Falconer – Part Three
Creatively Speaking

by Jason Pomerance

The screenwriter is being watched and followed. Will a woman expose his crime or blackmail him? 2,546 words. Part One. Part Two. Part Four. Illustrations by John Donald Carlucci.


In the dream, screenwriter Gavin Falconer struggled again with story analyst Dale Tomasis. They were in the dirt at the base of the deck. Dale threw Gavin to the ground, and then Gavin couldn’t move, as if he’d been paralyzed. He screamed and woke up, covered in sweat. He took a moment to catch his breath, then rose, naked, from the bed. He walked through his silent house. In the kitchen he downed a Xanax with a slug of Kettle One. He grabbed his laptop and headed outside. He took some deep breaths and gazed at lights twinkling up from below.
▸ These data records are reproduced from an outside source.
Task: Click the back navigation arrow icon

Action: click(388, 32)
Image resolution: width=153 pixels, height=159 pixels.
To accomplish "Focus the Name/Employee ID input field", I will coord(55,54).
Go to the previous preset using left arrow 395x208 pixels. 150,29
It was dead silent in the hills, a good time to start writing.

He typed a slug line: EXT. DEEP SPACE – NIGHT.

He sat back and stared at the words and thought about his pitch of story analyst Dale’s idea. The first act covered so much ground, he wasn’t sure how to begin. He paced the length of the deck several times, then sat back down and began stabbing at the keys again.
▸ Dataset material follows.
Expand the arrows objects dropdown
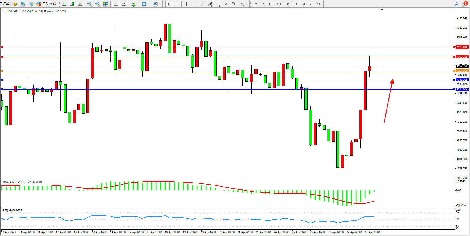click(247, 4)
“Lame!” he said out loud, deleting the opening paragraph.

He tried again. “Fuck!” he shouted, because these new words sucked, too. Then he remembered the flash drive from Dale’s desk. Gavin headed inside, found it and plugged it into his computer. Dale’s “Movie Ideas” came up on the screen. Gavin scanned through them but couldn’t find notes or even an outline. Jesus, Gavin thought, was that all this fucker had?

An hour later Gavin was still scrolling. Most of the ideas he dismissed with a this sucks or been done. But one caught his attention, a magical fable about a boy, his twin sister and their grandmother. Gavin read it to the end, slowly stroking the stubble on his chin.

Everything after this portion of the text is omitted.